### TO DO
Reproduce every record below exactly as written, but leave out any pictures.

### SUPPLIED DATA
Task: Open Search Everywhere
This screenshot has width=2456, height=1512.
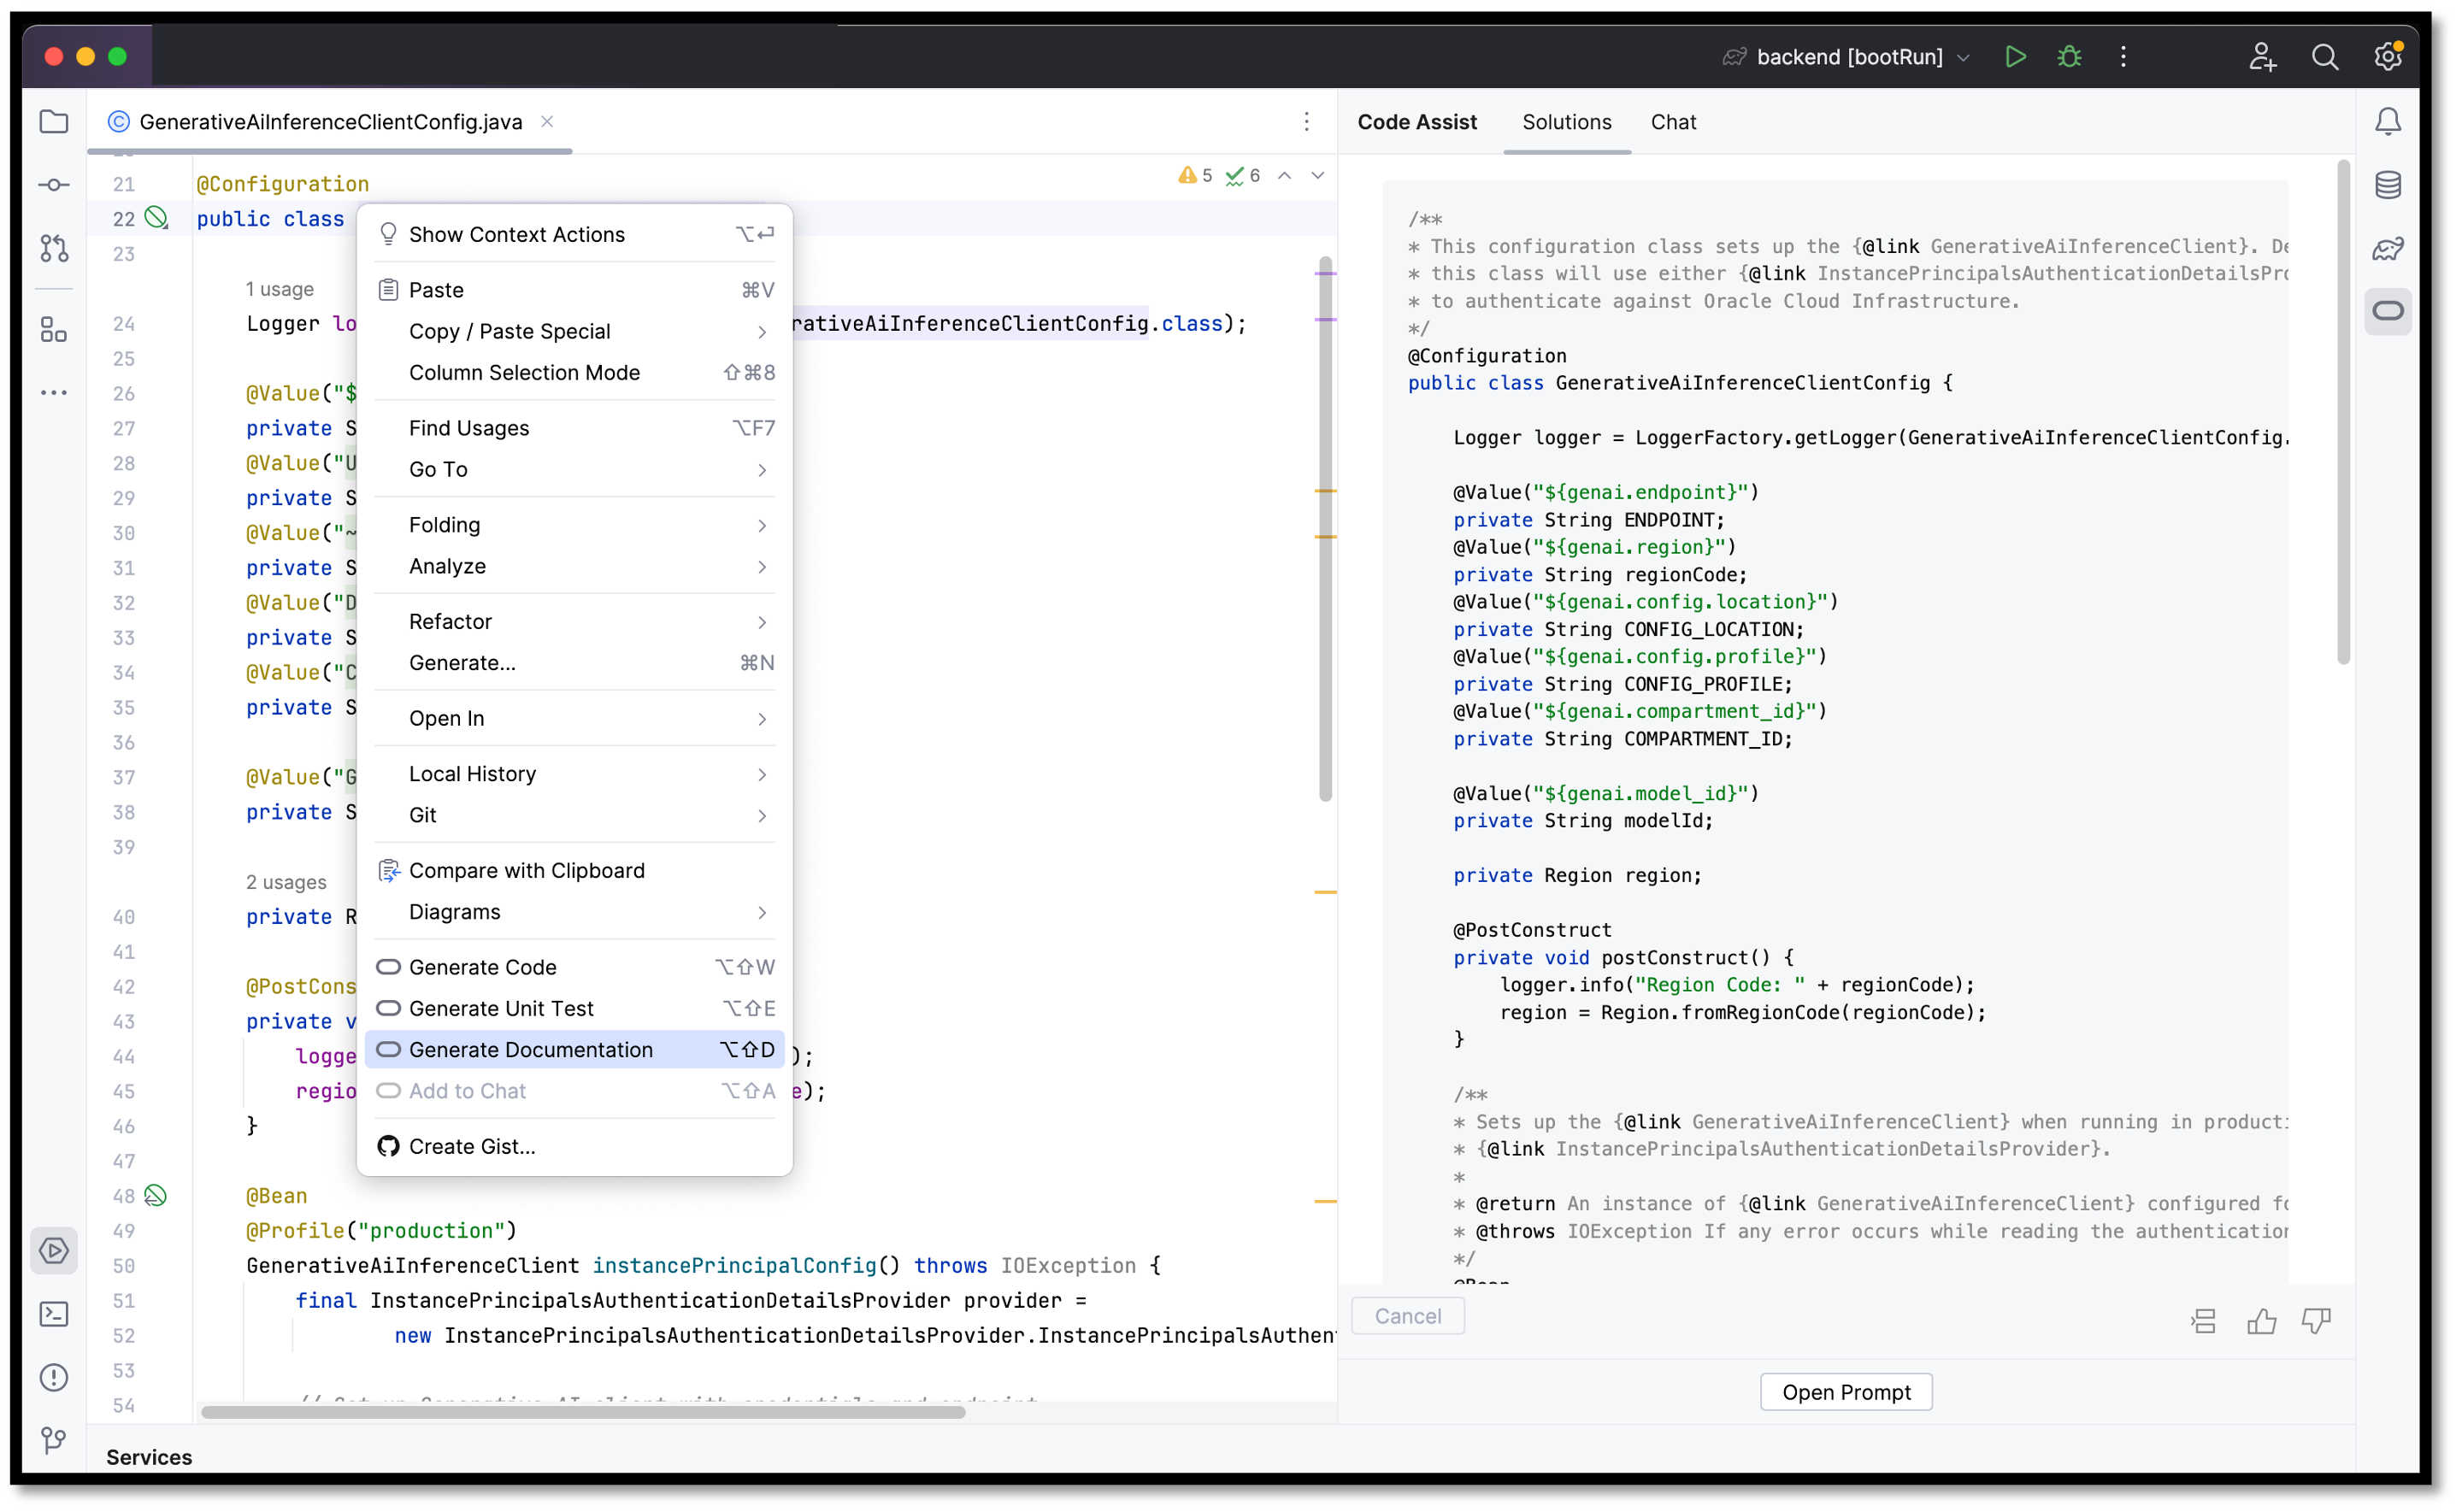Action: point(2326,57)
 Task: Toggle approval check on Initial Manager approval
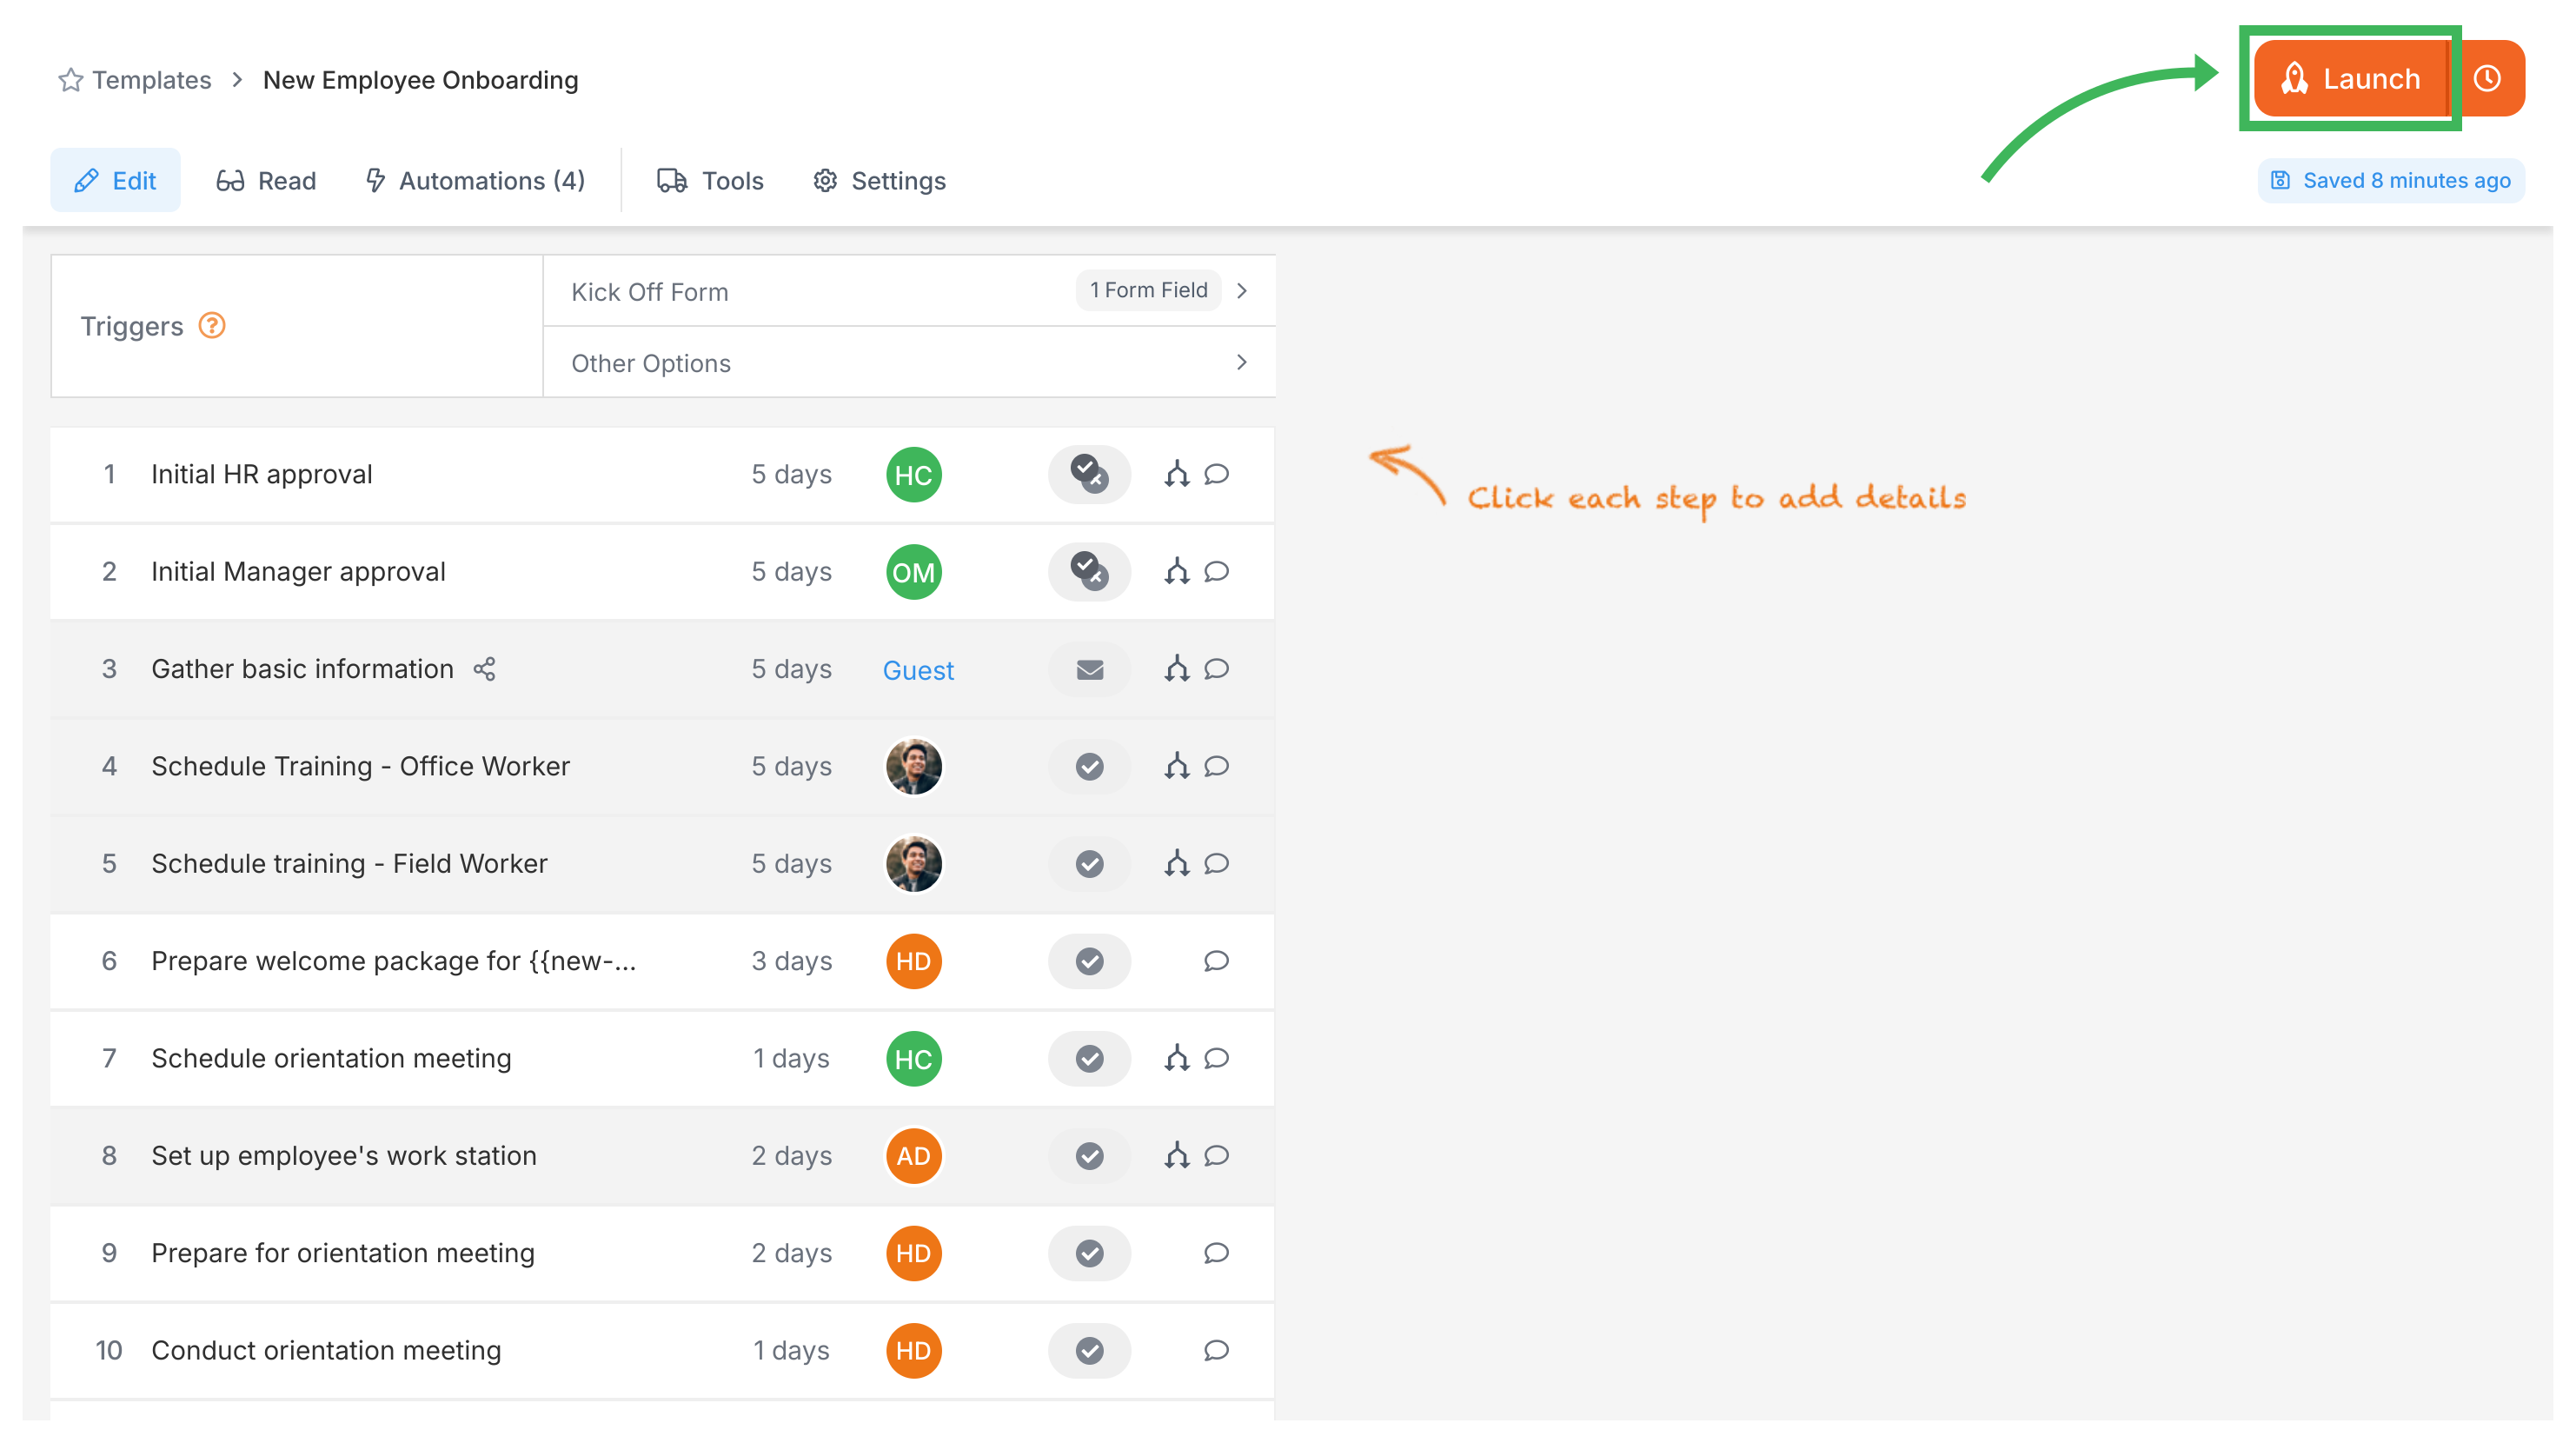tap(1089, 572)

### OUTPUT OF THE EXERCISE
Task: Open Search Everywhere
This screenshot has width=2456, height=1512.
Action: point(2326,57)
 Task: Toggle approval check on Initial Manager approval
tap(1089, 572)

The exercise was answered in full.